WORK INSTRUCTION: Below are some records; output exactly the lines from the line with "You are a GUI" to the line with "[Twitter] (873, 601)", both ends kept, and nothing more.

PROVIDED RECORDS:
------------------------------------------------------------------------

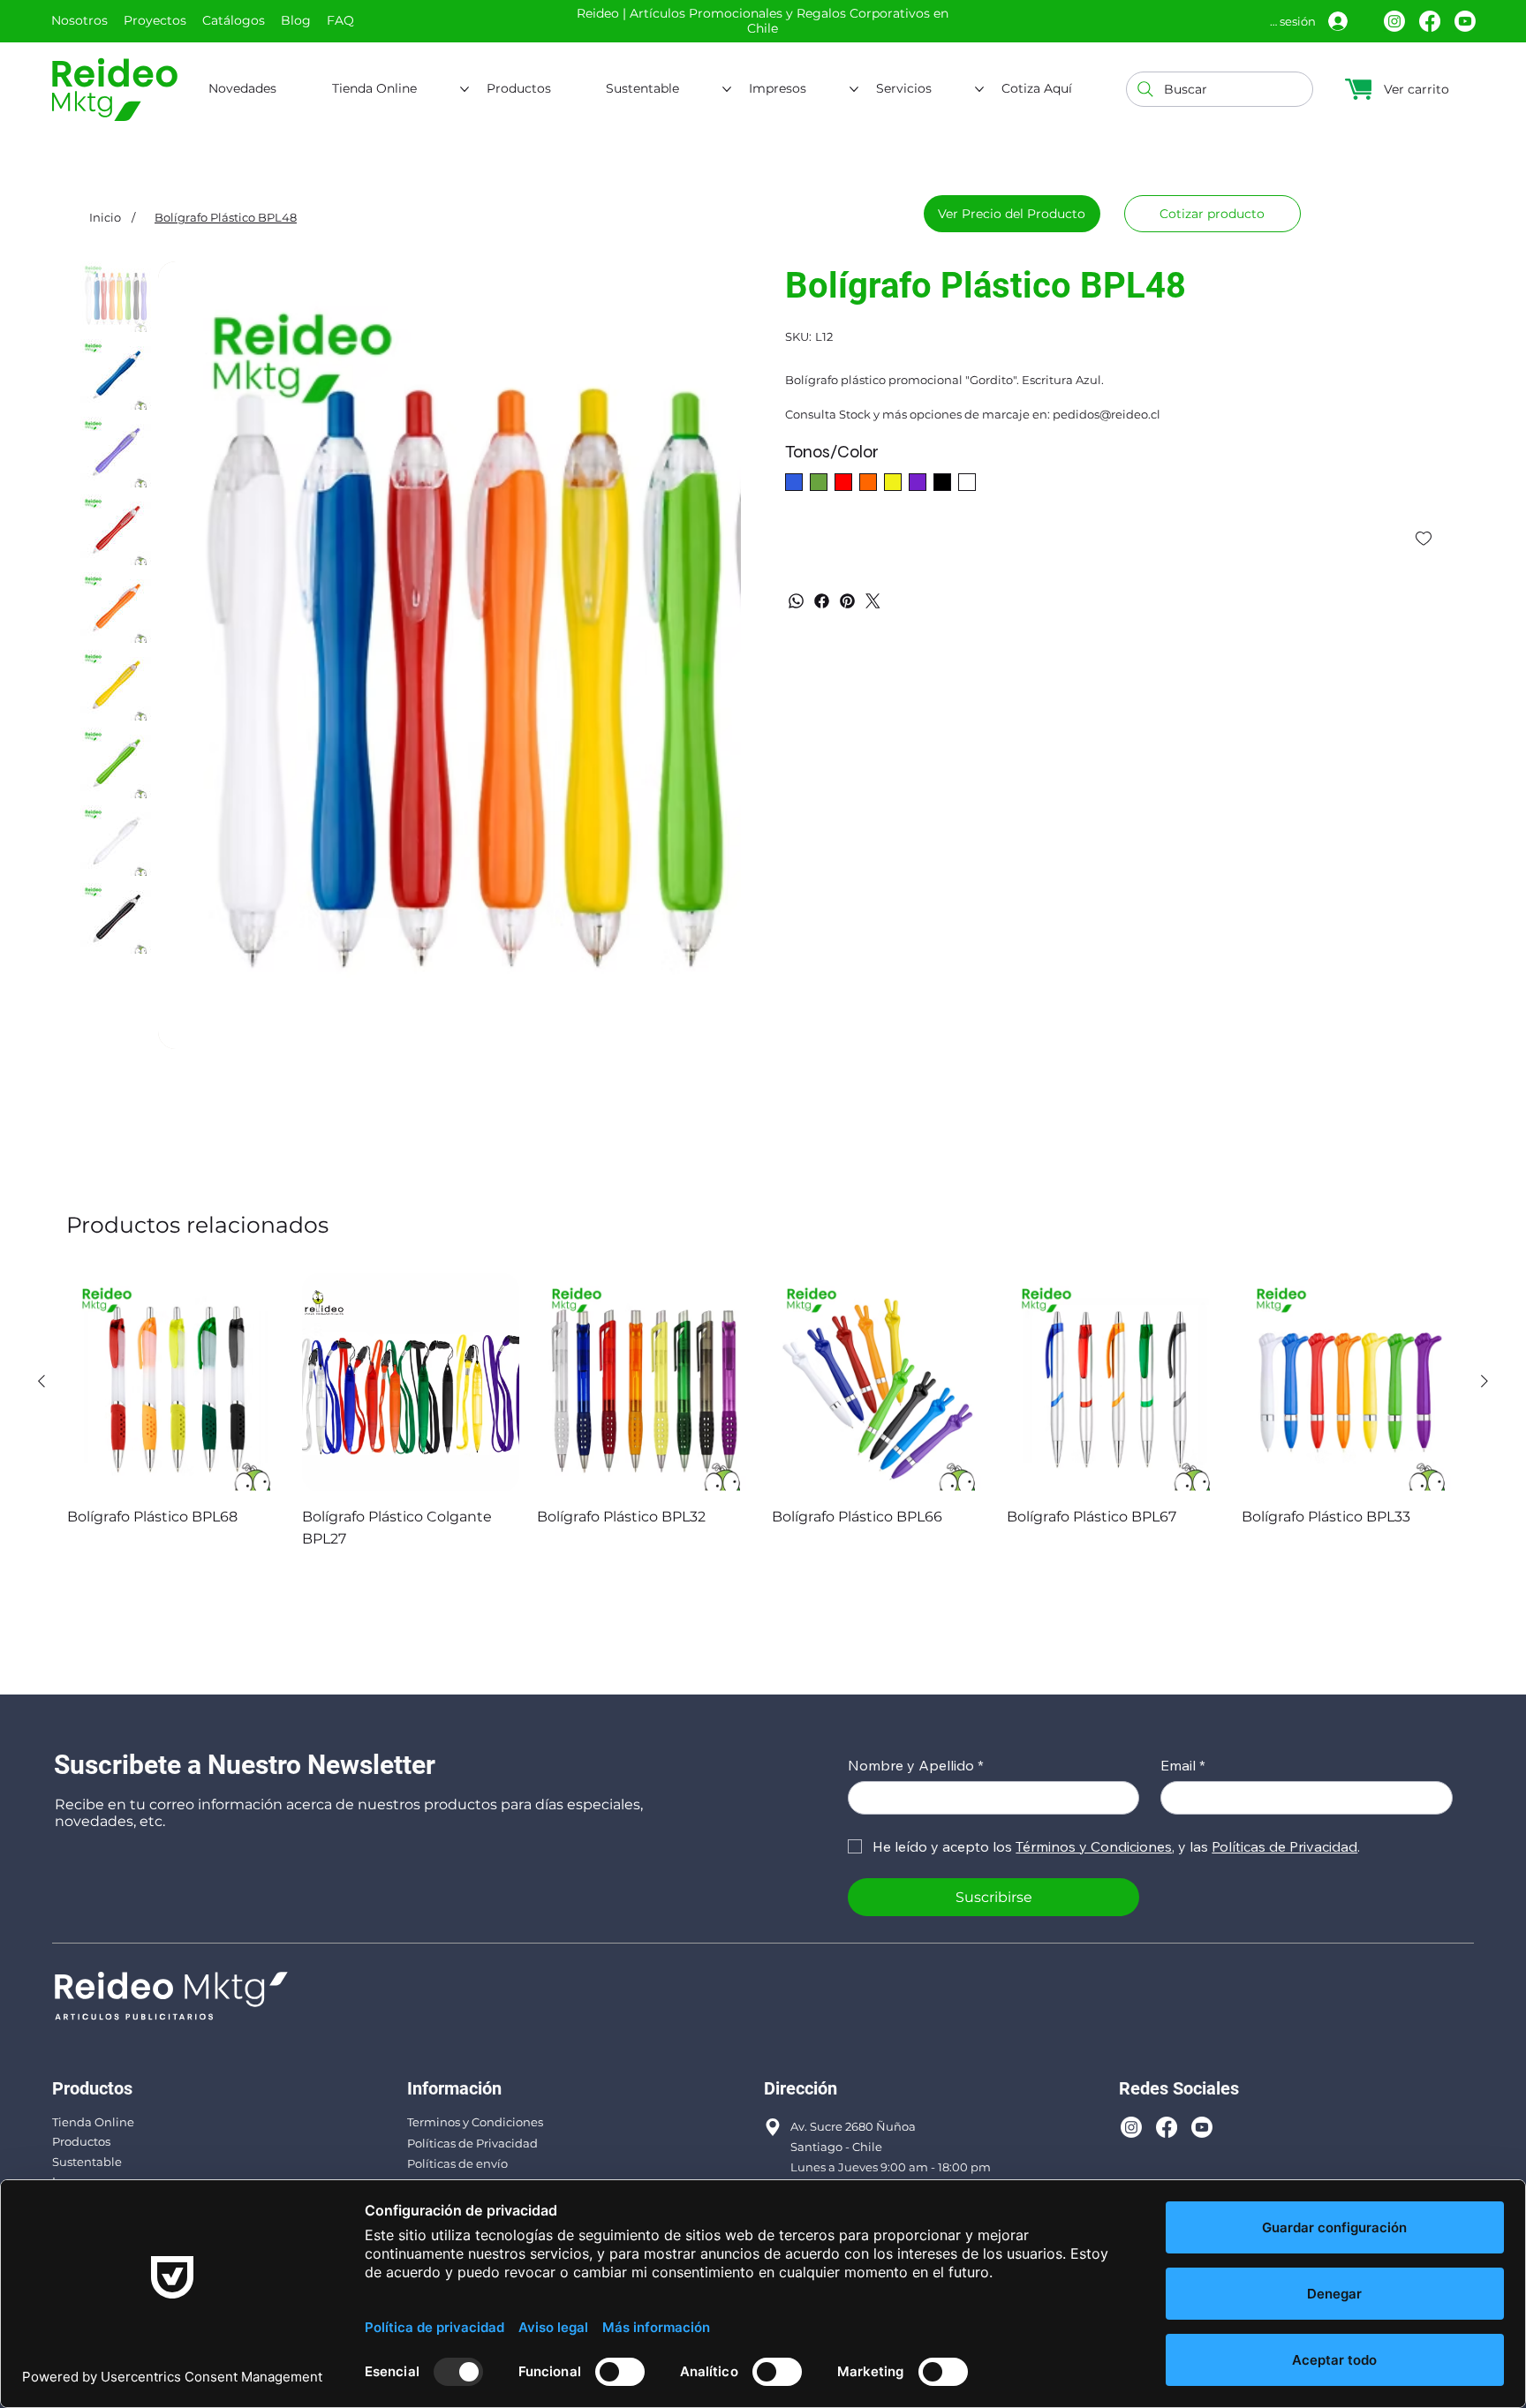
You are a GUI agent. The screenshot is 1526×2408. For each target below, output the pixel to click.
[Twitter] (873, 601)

------------------------------------------------------------------------

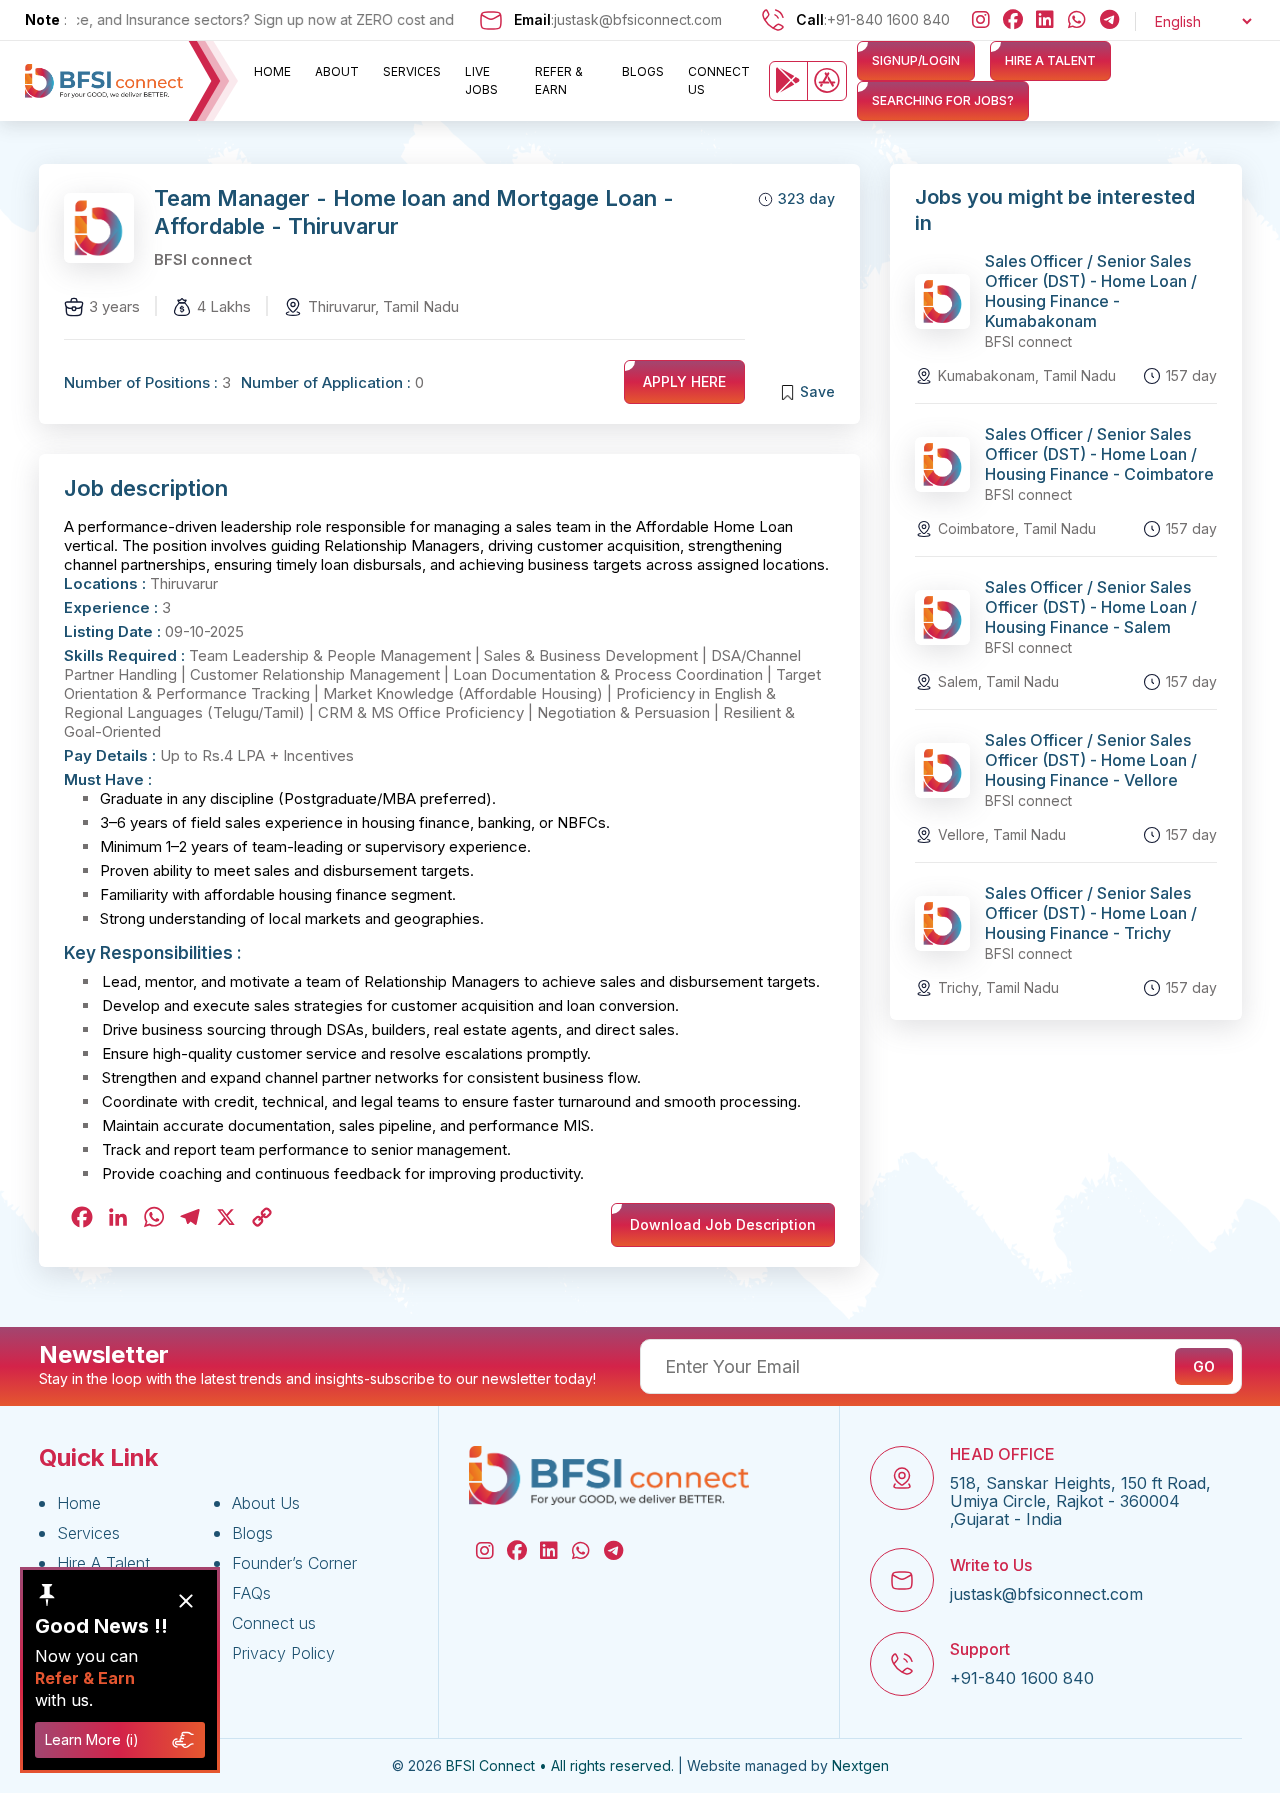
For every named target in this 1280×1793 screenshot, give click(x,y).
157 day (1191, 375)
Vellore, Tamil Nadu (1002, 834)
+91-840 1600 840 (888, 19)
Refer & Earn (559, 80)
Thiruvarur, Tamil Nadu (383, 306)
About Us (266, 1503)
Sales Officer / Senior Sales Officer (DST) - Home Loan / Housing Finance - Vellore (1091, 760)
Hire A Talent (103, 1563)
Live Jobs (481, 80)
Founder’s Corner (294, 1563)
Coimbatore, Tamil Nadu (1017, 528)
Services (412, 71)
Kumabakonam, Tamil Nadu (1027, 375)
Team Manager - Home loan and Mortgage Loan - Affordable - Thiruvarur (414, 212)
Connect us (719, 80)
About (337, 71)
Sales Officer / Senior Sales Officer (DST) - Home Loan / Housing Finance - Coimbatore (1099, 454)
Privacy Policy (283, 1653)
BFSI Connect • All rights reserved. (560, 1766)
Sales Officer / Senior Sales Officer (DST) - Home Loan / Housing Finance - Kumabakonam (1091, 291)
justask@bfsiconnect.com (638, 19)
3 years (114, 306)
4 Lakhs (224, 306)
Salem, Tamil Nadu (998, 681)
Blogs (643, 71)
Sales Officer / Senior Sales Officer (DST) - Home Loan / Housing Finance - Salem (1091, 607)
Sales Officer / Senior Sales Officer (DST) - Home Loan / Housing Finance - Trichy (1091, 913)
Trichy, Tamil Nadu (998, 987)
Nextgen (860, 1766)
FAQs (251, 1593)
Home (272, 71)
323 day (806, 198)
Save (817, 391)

------------------------------------------------------------------------

EXERCISE OUTPUT:
You are a GUI agent. The screenshot is 1526×2408. For each target below, output the pixel to click.
[Twitter] (873, 601)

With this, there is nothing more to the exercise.